# How do you find x-intercepts, axis of symmetry, maximum or minimum point, and y-intercept for the equation ##y=1/2(x-8)^2+2##?

(A) X-intercept is a point where a graph intersects the X-axis, that is a point with coordinates ##(a,0)## that satisfies our equation when we substitute ##x=a## and ##y=0##.

Therefore, we just have to find ##a## if

##0=1/2(a-8)^2+2##

This equation, obviously has no real solutions because ##1/2(a-8)^2 >= 0## because it’s a square of some number multiplied by a positive constant, and, therefore, ##1/2(a-8)^2+2 > 0## and there are no such values of ##a## when the expression ##1/2(x-8)^2+2## equals to ##0##.

(B) Axis of symmetry of a canonical parabola ##y=x^2## is the Y-axis.

The parabola ##y=1/2x^2## differs from a canonical one only by a multiplier ##1/2##, which just squeezes the parabola towards the X-axis by a factor of ##2## without changing its axis of symmetry.

Subtracting a positive constant from an argument ##x## in the equation of any function ##y=F(x)## shifts the graph to the right by the value of this constant.

Therefore, the axis of symmetry of ##y=1/2(x-8)^2## is a straight line parallel to the Y-axis and intersecting the X-axis at point ##x=8##. The equation of this line is ##x=8## (independent of ##y##).

Adding ##2## to a function shifts the graph upwards without changing it’s axis of symmetry.
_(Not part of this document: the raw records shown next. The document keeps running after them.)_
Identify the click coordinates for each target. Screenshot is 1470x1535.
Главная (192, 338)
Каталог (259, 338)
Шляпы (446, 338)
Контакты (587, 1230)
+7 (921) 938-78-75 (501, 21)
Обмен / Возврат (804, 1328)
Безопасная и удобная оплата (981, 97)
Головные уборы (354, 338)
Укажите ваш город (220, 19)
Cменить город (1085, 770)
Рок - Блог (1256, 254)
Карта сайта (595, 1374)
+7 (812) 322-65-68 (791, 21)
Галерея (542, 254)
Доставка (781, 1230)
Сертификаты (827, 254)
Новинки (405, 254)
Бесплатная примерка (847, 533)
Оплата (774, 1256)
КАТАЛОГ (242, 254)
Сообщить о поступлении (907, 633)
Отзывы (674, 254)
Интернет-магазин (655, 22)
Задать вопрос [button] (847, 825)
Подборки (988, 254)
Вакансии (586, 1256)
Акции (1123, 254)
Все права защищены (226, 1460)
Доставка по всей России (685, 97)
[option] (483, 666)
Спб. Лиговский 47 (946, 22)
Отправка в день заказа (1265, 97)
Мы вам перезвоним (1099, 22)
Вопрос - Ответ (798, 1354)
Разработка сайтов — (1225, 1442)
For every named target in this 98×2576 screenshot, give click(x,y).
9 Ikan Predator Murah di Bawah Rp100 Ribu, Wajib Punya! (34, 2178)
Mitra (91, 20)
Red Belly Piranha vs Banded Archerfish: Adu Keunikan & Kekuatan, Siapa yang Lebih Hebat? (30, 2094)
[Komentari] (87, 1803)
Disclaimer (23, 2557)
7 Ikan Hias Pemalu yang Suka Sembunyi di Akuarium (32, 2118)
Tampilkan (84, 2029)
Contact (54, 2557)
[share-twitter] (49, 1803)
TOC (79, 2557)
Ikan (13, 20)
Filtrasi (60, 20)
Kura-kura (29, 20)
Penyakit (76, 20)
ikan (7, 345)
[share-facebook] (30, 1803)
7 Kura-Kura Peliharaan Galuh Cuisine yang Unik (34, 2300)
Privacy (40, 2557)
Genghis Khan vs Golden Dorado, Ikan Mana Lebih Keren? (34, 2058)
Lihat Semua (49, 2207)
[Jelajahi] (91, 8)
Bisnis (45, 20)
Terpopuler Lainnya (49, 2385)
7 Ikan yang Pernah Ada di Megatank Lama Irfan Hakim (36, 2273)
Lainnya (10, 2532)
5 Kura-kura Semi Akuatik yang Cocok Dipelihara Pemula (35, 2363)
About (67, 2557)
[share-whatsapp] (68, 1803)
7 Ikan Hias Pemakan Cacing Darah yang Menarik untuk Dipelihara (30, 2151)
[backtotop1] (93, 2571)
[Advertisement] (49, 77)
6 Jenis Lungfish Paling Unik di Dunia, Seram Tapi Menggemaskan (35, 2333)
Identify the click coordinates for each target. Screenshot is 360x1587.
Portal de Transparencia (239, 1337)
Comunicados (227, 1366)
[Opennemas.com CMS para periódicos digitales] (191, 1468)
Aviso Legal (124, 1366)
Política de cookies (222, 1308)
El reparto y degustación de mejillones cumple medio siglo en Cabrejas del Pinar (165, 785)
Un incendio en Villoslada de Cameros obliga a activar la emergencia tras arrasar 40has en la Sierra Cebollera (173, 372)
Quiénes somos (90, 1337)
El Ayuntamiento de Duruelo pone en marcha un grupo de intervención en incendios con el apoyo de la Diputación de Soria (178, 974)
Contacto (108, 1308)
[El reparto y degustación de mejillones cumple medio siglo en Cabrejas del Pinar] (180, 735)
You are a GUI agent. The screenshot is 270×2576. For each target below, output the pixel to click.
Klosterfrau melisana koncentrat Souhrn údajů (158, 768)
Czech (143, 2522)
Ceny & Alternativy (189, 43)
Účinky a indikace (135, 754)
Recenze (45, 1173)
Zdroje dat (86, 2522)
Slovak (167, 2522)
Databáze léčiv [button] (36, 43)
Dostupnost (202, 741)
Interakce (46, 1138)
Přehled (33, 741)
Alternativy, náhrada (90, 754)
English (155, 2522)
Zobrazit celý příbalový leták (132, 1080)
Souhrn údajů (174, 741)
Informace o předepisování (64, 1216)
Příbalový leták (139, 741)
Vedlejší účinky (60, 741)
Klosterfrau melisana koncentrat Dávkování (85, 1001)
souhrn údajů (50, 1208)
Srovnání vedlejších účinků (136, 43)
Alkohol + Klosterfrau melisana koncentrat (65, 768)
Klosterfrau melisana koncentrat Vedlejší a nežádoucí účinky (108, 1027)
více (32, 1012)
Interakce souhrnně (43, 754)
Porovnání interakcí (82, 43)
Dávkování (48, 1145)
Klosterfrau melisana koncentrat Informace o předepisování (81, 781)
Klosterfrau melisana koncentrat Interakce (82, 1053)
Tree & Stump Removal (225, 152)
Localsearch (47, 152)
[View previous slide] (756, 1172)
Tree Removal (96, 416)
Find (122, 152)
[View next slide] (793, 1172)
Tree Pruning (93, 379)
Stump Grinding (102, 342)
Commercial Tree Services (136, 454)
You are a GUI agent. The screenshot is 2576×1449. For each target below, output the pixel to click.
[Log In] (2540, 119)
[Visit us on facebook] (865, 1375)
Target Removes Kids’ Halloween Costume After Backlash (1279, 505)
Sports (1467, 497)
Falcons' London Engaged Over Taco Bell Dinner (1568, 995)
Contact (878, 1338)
So, parabola ##1/2(x-8)^2+2## has a line ##x=8## as the axis of symmetry.

(C) The minimum point of a canonical parabola ##y=x^2## is a point ##(0,0)##.

After squeezing it by a factor of ##2## the minimum point does not change its position.

After subtracting ##8## from the argument the whole graph shifts to the right by ##8##, and the minimum point shifts by ##8## as well, taking a position ##(8,0)##.

After that we add ##2## to a function, which shifts the graph upwards by ##2##, so the minimum point shifts to ##(8,2)##.

(D) Y-intercept is a point on the Y-axis where the graph intersects this axis. This is a value of a function when an argument equals to zero.

Substitute ##x=0## in the function:

##y=1/2(0-8)^2+2##

from which we derive ##y=34##.

Therefore, a point ##(0,34)## is a Y-intercepts.

Let’s illustrate it graphically:

graph{1/2(x-8)^2+2 [-1, 20, -10, 40]}

On the above graph you see that there is no X-intercepts, the axis of symmetry is a line ##x=8##, the minimum point is ##(8,2)## and the Y-intercepts is ##34##.